L’église du monastère de Profitis Ilias, dédiée au Prophète Élie, à la Sainte Trinité et à la Ceinture sainte (Agia Zoni) est une basilique à trois nefs. Elle possède un dôme, un clocher à deux cloches et une inscription de 1637. Le monastère était devenu le centre des rebelles contre les Turcs et c’est pourquoi ces derniers le détruisirent en 1821.

Le plan architectural de l’actuel catholicon est adapté au type bien connu de la basilique à trois nefs, qui a cependant un dôme et une seule abside dans le sanctuaire. L’église est essentiellement construite en pierres taillées de calcaire. À l’intérieur, deux colonnades séparent les trois nefs.
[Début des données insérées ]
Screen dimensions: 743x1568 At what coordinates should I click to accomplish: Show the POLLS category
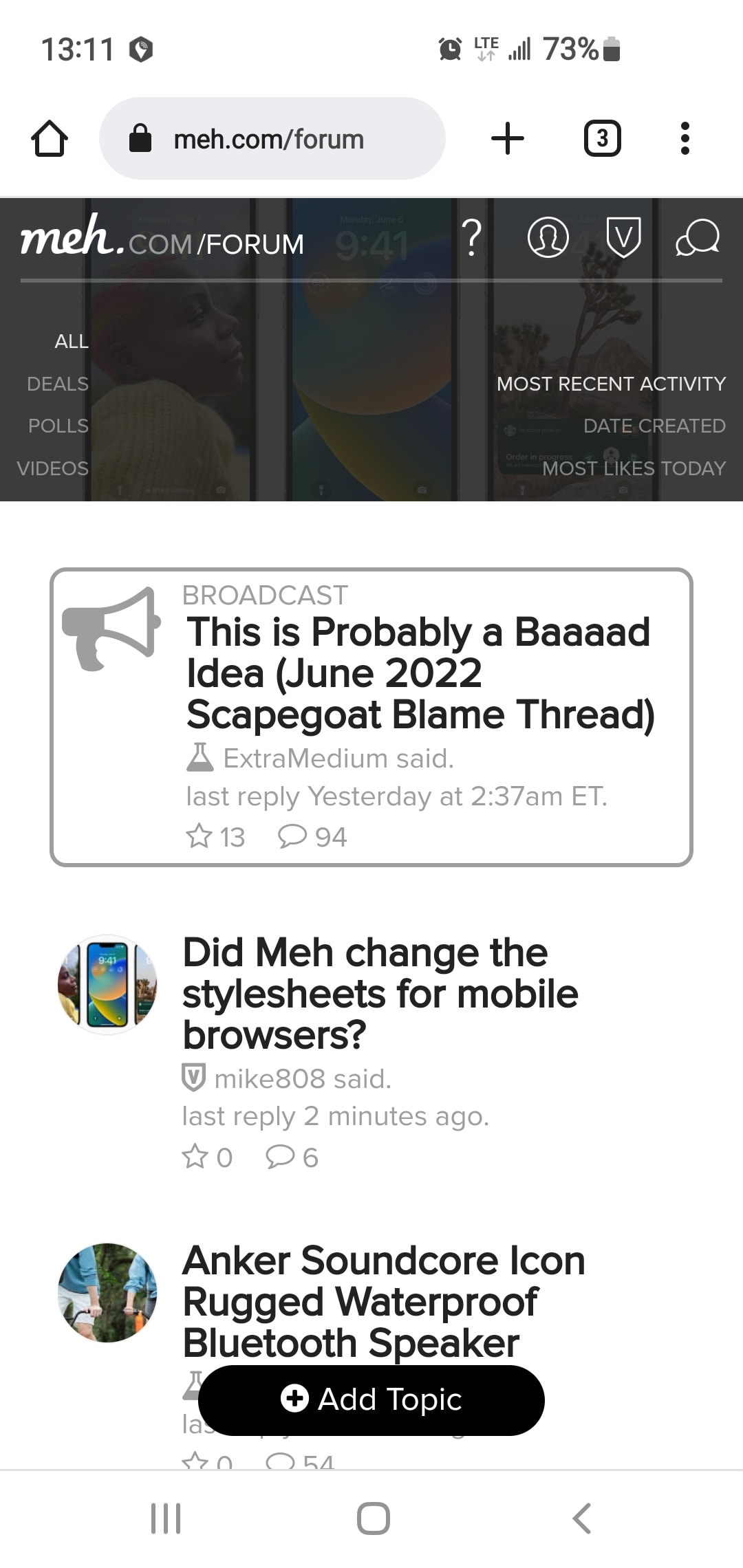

Le sol du sanctuaire est surélevé de trois marches par rapport au reste de l’église, tandis que le dôme est décoré d’un Christ Pantocrator, réalisé en 1905 par Gallenos, un artiste de Réthymnon. Les sculptures en bois du catholicon sont d’excellente qualité.

La contribution du monastère de Prophitis Ilias à l’éducation des habitants de Réthymnon fut immense. Selon la tradition, sous l’occupation ottomane, le monastère abritait une école informelle où les enfants des villages voisins recevaient un enseignement élémentaire. En 1808, le monastère reçut les éloges du Patriarcat pour l’importante aide financière allouée aux écoles de la région de Réthymnon.

À l’époque de la domination égyptienne, les autorités autorisèrent la création de nombreuses écoles grecques. Ainsi qu’il ressort d’un document datant de 1836, les monastères locaux, dont celui de Profitis Ilias, participaient de manière significative aux dépenses de ces écoles. En 1864, le monastère consacra un montant important à la construction d’une école de jeunes filles à Réthymnon.

Deux documents du Patriarcat, non publiés, du 26 juillet 1861 et du 20 avril 1865 prouvent que le monastère soutenait aussi bien les écoles des campagnes que celles de la ville de Réthymnon. De plus, le monastère de Roustika aida de nombreux jeunes gens à poursuivre leurs études et leur a permis de devenir des higoumènes et des moines, bon nombre desquels furent aussi de braves combattants.